===== Dataset extract =====
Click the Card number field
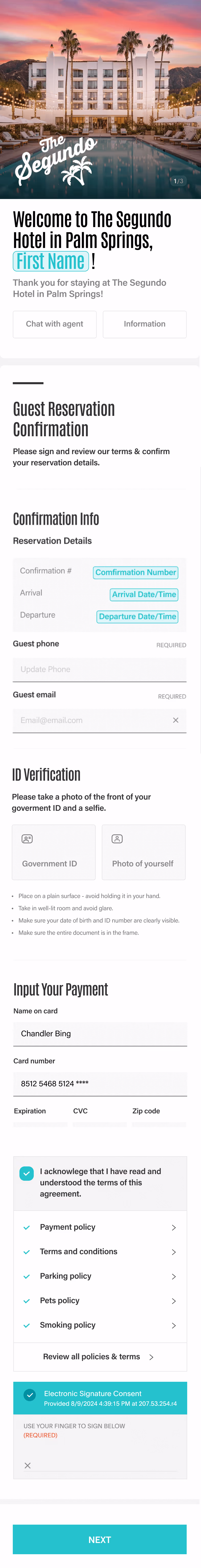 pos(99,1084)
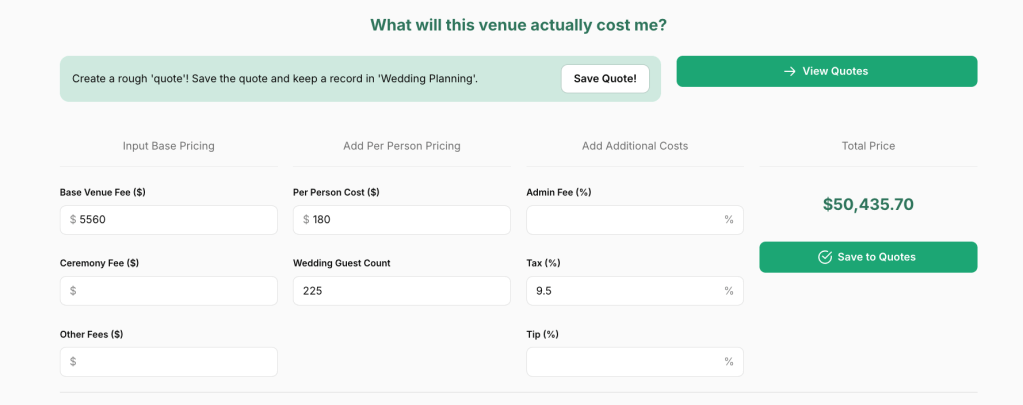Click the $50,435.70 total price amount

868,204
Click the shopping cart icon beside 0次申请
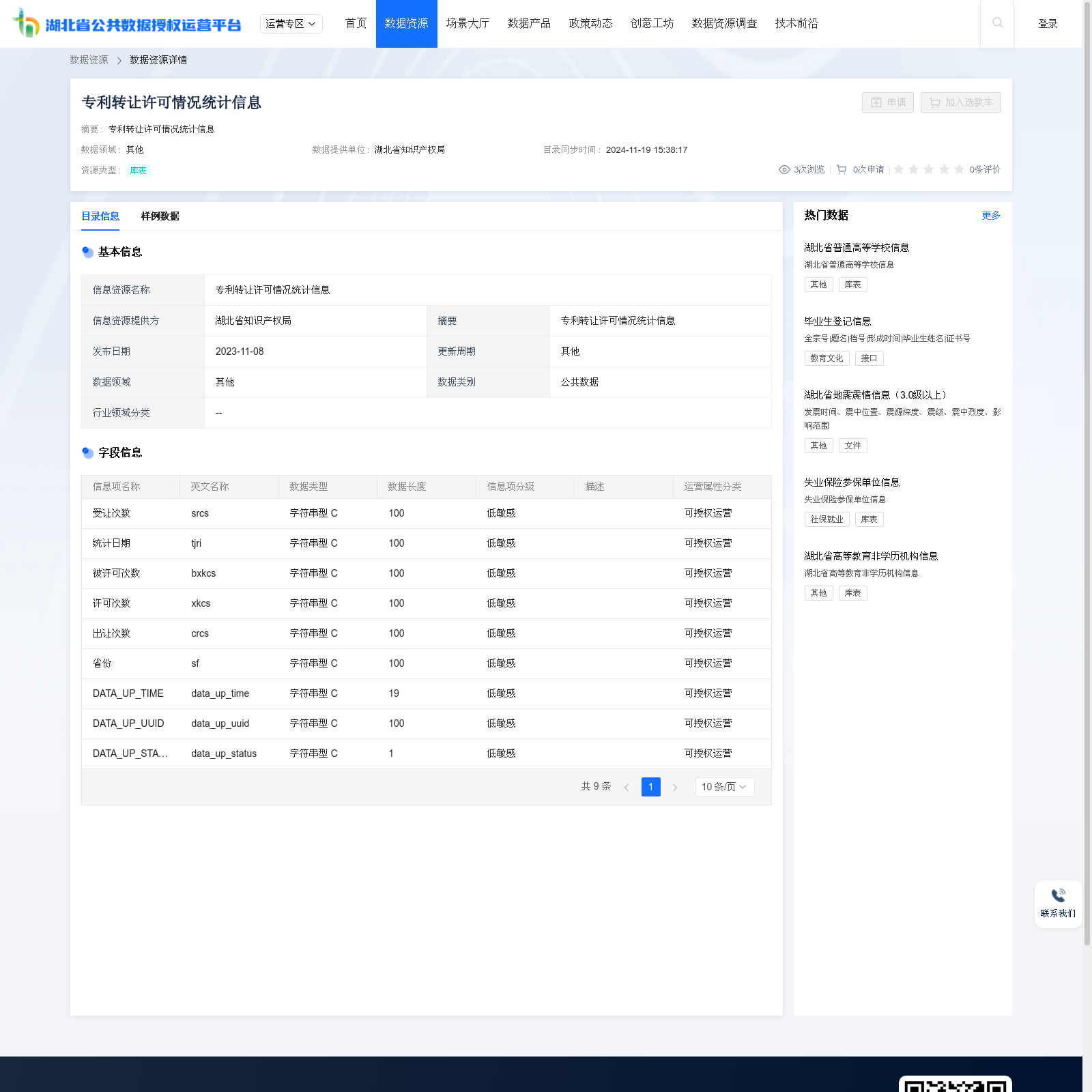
=====
● Work required:
The records above are to be restated word for word, excluding all pictures.

● Your solution:
Click the Card number field
 pos(99,1084)
Click the $50,435.70 total price amount

868,204
Click the shopping cart icon beside 0次申请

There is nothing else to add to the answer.